Makembé continua son chemin et tomba sur un nid d’oiseaux rouges. Il toucha les œufs et un vent terrible se leva. Il fut soulevé. Il résista et affronta le vent en s’adossant à un arbre.
L’arbre fut déraciné et jeté au ciel. Makembé s’accrocha encore.
Il regarda le sommet de la montagne et vit un trou éclairé avec l’arc pendu au milieu.
Makembé se frotta le visage avec la poudre magique et sauta sur la montagne.

Il prit l’arc.
Il revint chez lui.
A l’entrée du village, Makembé tira une première flèche sur le sommet de la case du sage. Il arma une deuxième flèche et toucha le sommet de l’arbre magique au milieu du village.

Les éclairs et le tonnerre se réveillèrent.

Les villageois portèrent la dernière flèche à Makembé. Il y attacha les plumes de pintade, arma et visa le sommet de l’arbre magique.

On entendit un bruit sourd. Du haut de l’arbre tomba un génie noir et barbu. Et c’est ainsi que les femmes furent libérées de ce génie qui empêchait les grossesses dans le village.

Heureux, Makembé voulut présenter l’arc au sage, mais l’arc avait disparu. Le vieux sage posa alors le doigt sur sa bouche. Ce serait leur secret.

Et depuis ce jour, les enfants sont respectés au bord du fleuve Congo.

Conte du Congo RDC

conte-du-cameroun : Kulu la Tortue et Zé la Panthère

Il était une fois, un petit village d’animaux.
Zé la Panthère en était la cheffe. Elle possédait le plus vaste champ de noix de cola.

Certains animaux disaient :
« Que son champ est beau ! »

D’autres clamaient sa bravoure :
« Zé est une travailleuse infatigable !».

Zé la Panthère était surtout un animal redouté. Elle était méchante.

Dans le village des animaux, tout le monde avait envie de gouter aux jolies noix de cola mais le courage leur manquait. Zé les aurait tués.
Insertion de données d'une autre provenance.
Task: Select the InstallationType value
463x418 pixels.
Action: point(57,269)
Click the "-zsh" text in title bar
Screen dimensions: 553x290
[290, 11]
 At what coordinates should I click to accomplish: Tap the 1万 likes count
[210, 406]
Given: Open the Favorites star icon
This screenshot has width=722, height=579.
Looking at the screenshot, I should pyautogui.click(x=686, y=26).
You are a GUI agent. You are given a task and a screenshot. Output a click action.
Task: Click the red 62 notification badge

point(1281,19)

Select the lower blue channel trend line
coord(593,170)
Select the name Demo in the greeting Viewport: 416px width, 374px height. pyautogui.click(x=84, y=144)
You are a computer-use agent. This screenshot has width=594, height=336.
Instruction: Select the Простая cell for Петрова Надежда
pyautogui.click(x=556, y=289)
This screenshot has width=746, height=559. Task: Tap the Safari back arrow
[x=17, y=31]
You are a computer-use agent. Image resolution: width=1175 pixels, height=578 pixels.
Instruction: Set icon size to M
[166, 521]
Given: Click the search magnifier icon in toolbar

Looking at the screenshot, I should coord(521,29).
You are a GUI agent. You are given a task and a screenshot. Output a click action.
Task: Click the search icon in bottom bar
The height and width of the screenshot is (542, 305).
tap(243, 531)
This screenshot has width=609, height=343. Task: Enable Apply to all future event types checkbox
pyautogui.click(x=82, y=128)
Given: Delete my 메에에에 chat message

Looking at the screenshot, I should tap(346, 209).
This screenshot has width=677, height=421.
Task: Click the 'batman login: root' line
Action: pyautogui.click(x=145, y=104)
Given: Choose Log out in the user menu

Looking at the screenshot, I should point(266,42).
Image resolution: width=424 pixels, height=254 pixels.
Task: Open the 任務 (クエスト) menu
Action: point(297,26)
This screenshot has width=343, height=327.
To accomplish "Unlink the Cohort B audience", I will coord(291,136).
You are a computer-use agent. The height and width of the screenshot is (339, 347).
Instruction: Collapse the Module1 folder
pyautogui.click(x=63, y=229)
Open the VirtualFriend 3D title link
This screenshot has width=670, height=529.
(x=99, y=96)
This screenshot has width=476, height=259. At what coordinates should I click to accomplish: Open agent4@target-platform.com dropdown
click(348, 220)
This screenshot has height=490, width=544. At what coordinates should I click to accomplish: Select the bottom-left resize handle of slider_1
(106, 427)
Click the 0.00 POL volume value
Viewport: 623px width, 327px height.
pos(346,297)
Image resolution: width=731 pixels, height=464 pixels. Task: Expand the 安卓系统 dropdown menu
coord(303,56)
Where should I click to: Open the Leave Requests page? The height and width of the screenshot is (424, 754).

Kulu la Tortue avait une irrésistible envie de ces délicieuses noix. Elle traînait au bord du champ pour observer les noix qui embellissaient à vue d’œil. Quand arriva le moment des récoltes, prétextant d’aller en voyage, Kulu fit un long détour et s’introduisit discrètement dans le champ. Elle gouta à une juteuse noix. Puis à une deuxième. Elle revint tous les jours et dégusta de nombreuses noix.

Un jour, Zé réunit les siens pour l’aider à récolter son champ. Elle ne voulait pas que ses noix lui soient volées. Quand elle entra dans le champ, elle constata avec surprise qu’une grande partie des noix avait disparu. De rage, ses larmes coulèrent.

Elle cria :

– « Oh malheur ! Qui a osé me voler mes noix de cola ? »

Son cri fut tellement fort que les fruits tombèrent des arbres. Les animaux affolés, coururent vers elle. Les éléphants ravagèrent les champs sur leur passage. Les hippopotames, les lions en firent autant. Panique générale !

L’araignée arriva et dit :

– « Majesté que votre colère nous épargne. Je ne sais pas ce qui vous a mis en colère mais accordez votre pardon. »

– « Majesté, dit l’éléphant, celui qui a gouté à tant de noix n’a certainement pas encore fini de les mâcher. Que chacun ouvre sa gueule pour voir ».

Les animaux furent tous alignés gueules ouvertes. La chèvre était encore en train de ruminer ses herbes quand le lion vérifia sa bouche. Il y vit le signe de sa culpabilité et elle fut accusée de vol.

Discrète, la tortue fit comme si de rien n’était. Mais au moment où Zé la Panthère voulut sauter sur la chèvre, l’éléphant qui reculait marcha sur la tortue qui régurgita deux noix.

Accusée à son tour, la tortue nia et insista sur la culpabilité de la chèvre.

Affolée, cette dernière demanda à Zé la panthère de vérifier les empreintes de pattes dans son champ.
Le lion fit le tour du champ sur ordre de Zé et revint comme une flèche.

Il dit à Zé :

– « Majesté, je n’ai vu que les traces de vos pattes et celles de la tortue dans le champs »

Zé la Panthère se précipita, furieuse, sur la tortue, la prit dans sa gueule et la jeta sur un gros arbre. C’est ainsi que la belle carapace lisse qui la couvrait se fissura superficiellement. La chèvre quant à elle fut libérée.

En guise de leçon, Zé demanda à la tortue de replanter son champ de colas, de le surveiller et de le remettre comme il était. Et c’est ce que fit Kulu.

Une fois le nouveau champ récolté, Kulu demanda pardon à Zé.

Zé prit la plus belle des noix et en offrit une moitié à Kulu. Et c’est ainsi que la panthère et la tortue devinrent de bons amis. Depuis on dit que : « La cola ne se brise que pour sceller l’amitié ».